A project must have a clear purpose to the benefit of a business, and ultimately society. To achieve the purpose people, processes and technology must be unified; old ideas on which our concept is built.  Somewhere along the way these simple ideas got lost and we ended up with work sliced into segments and dropped into silos where specialists beaver away, often disconnected from the project purpose. There is a constant struggle, and attendant cost, to compensate for this fragmentation of work.

We have taken the old valid ideas and made them new to tackle the challenges of to-day. Technology has allowed us to design information systems that meet the needs of people and business. A deeper understanding of how people behave in organisations has allowed us to design better interfaces between people and processes. A fresh look at how to increase value to the customer, compared to the unchallenged application of management theory, has guided us to better processes with focused purpose, i.e. projects delivered faster, cheaper, safer, and more for the money available.

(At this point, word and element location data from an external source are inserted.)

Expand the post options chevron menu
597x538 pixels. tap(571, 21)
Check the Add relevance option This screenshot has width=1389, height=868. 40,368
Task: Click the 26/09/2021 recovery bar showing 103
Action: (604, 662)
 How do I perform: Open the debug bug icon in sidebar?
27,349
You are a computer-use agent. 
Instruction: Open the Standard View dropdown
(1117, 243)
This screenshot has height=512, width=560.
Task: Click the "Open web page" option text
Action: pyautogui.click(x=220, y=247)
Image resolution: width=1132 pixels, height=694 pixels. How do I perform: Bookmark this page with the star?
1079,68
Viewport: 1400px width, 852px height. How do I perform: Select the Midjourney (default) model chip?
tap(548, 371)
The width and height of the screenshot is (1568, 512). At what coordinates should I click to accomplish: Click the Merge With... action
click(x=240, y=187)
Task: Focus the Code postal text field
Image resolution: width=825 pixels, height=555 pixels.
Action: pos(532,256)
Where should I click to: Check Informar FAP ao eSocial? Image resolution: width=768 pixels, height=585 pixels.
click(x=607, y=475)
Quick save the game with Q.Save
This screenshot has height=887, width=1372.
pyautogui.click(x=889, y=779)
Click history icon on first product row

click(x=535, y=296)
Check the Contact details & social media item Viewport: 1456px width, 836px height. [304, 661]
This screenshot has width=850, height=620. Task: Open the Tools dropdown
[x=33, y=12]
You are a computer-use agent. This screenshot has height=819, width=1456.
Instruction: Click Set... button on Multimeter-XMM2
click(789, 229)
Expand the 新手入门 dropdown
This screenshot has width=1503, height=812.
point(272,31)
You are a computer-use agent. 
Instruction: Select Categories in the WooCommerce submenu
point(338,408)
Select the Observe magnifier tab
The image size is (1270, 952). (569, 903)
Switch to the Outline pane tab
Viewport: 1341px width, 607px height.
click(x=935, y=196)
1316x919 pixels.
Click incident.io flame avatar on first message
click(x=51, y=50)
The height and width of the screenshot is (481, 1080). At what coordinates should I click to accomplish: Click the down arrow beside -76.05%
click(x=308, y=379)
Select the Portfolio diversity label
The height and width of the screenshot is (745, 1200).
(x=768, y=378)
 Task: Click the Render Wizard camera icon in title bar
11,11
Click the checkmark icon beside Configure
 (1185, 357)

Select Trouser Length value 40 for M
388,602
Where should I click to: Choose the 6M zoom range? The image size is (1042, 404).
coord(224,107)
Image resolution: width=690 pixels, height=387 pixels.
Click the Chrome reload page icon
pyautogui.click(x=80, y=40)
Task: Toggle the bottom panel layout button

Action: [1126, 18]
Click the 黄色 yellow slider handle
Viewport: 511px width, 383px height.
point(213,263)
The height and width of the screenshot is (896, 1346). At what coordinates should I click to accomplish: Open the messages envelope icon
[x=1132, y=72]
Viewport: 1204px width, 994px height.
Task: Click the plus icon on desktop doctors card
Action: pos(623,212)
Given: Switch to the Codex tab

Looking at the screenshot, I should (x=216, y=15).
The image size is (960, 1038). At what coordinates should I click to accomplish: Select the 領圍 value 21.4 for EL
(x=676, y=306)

Our concept of a project domain is one that can provide:

  1. Engineering and management processes that flow smoothly without the need for ancillaries to monitor compliance with plans or procedures and to fix discrepancies.
  2. Systems that ensure information is inevitably captured and integrated as people in production do their work without the need for ancillaries to collect, collate, process, distribute and maintain.
  3. Sustain high performance across the team aided by strong cohesion between people and groups as they respond to a flow of tasks that they recognise as valid.
  4. Systems that maintain coherence across the full span of activities, no matter where people are located.
  5. An audit trail held and managed automatically by the technology, rather than paper trails held in hard copy, or electronically, and managed by ancillaries.
  6. Procedures for compliance with contract conditions, performance specification, corporate mandates, etc., embedded in the processes and technology, which replaces the need for manuals, people taught in procedures, and people checking adherence to procedures.
  7. Wherever possible convert manual administrative tasks to automated process dealt with by the technology.
  8. A highly collaborative environment integrating business processes with suppliers and customers as participants.
  9. Decision making devolved down to the points of interaction, within the constraints of tight financial control, and accurate and timely reports.
  10. Leaders managing systems and processes, rather than managing functions or acting as specialists.
  11. An ongoing change process that nestles within the project, with experience gained from a project fed into the change programme.